Why I Teach Copilot Instead of ChatGPT in Enterprise Workshops
When companies hire me as an AI workshop facilitator, most expect me to open ChatGPT on day one. I don't. For enterprise workshops, I almost always start with Microsoft Copilot -- the tool already inside their security boundary, already paid for, and already approved by IT.
This is a deliberate choice, and it changes everything about how adoption plays out.
The Shadow IT Problem
Every enterprise I've worked with has the same dirty secret: employees are already using AI. They're just using it on personal phones, with personal accounts, uploading company data into consumer-grade tools with zero data protection.
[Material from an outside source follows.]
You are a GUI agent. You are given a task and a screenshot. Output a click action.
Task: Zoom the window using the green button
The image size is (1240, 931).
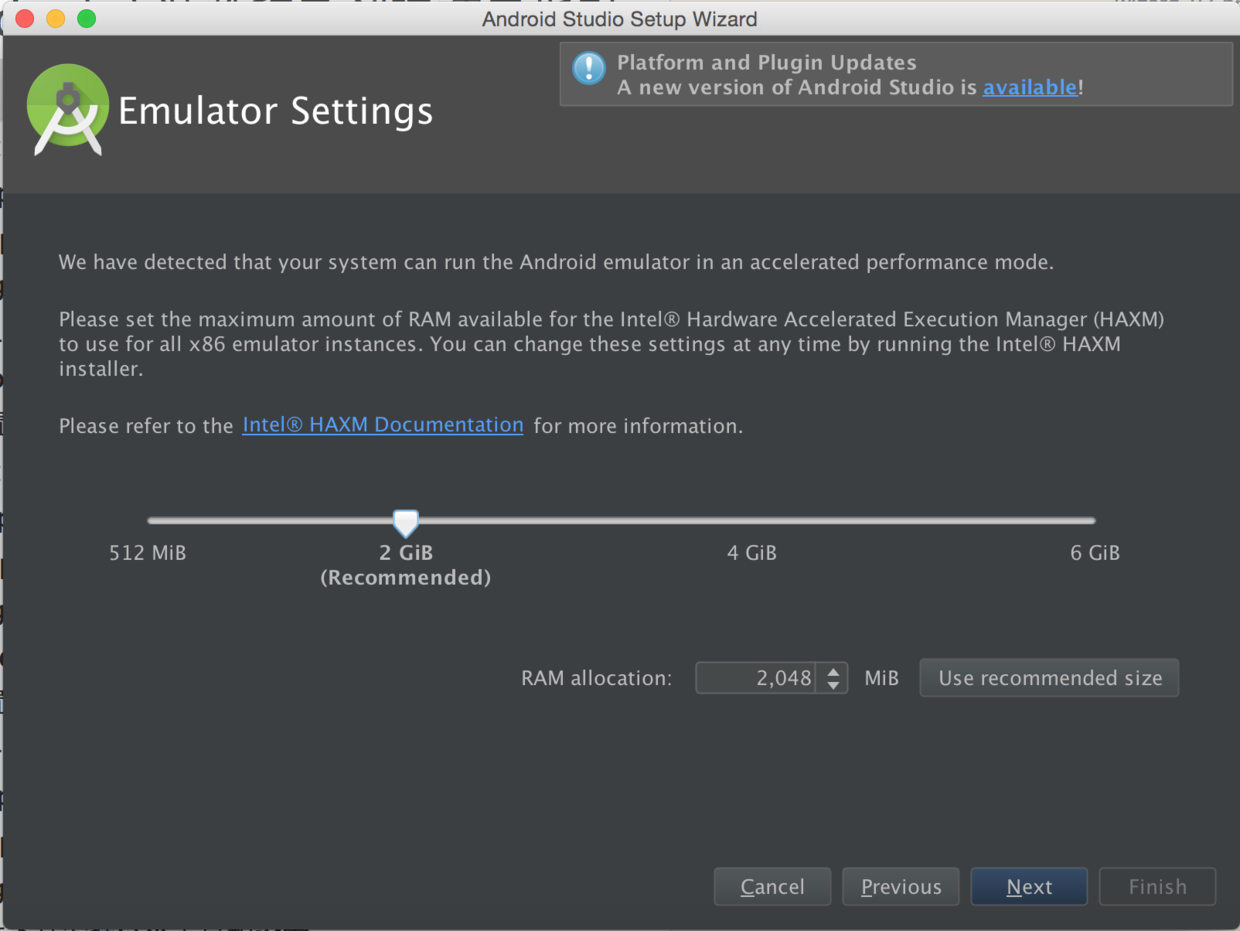coord(87,18)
When I start with ChatGPT in a corporate workshop, I accidentally validate this behavior. I'm teaching people to use a tool that IT might block tomorrow. When I start with Copilot, I'm teaching within the security fence. There's no debate about "is this allowed?" It's already allowed. It's already paid for. It's already integrated with their email, their documents, their calendar.
The Adoption Curve Is Steeper With ChatGPT
ChatGPT is a standalone tool. You have to open a new browser tab, context-switch, copy-paste data in, and copy-paste results out. Copilot lives inside the tools people already use -- Word, Outlook, Excel, Teams. The friction to adoption is dramatically lower.
When I helped PolyU's finance team build AI workflows, the breakthrough came when AI stopped being a "separate activity" and became part of their existing Excel and email workflow. That integration is what turns occasional users into daily users.
When I Do Teach ChatGPT
I'm not dogmatic about this. ChatGPT and Gemini are genuinely better at certain tasks -- creative brainstorming, complex analysis, image generation. At Chow Tai Fook's design workshop, we used four different AI tools because jewelry design requires capabilities that Copilot doesn't have.
The principle is: start with the tool that has the lowest barrier to sustained daily use, then expand to specialized tools for specific workflows. For most enterprises, that starting point is Copilot.
The Real Lesson
The tool choice isn't really about the tool. It's about designing for adoption, not demonstration.
A workshop where everyone leaves saying "wow, ChatGPT is amazing" but nobody uses it next week has failed. A workshop where everyone leaves with Copilot integrated into their actual email workflow -- even if it's less flashy -- has succeeded.
As an AI workshop facilitator, my job isn't to show people the most impressive AI demo. It's to make sure they're still using AI a month later. Starting with the tool that's already in their ecosystem is the single biggest predictor of long-term adoption.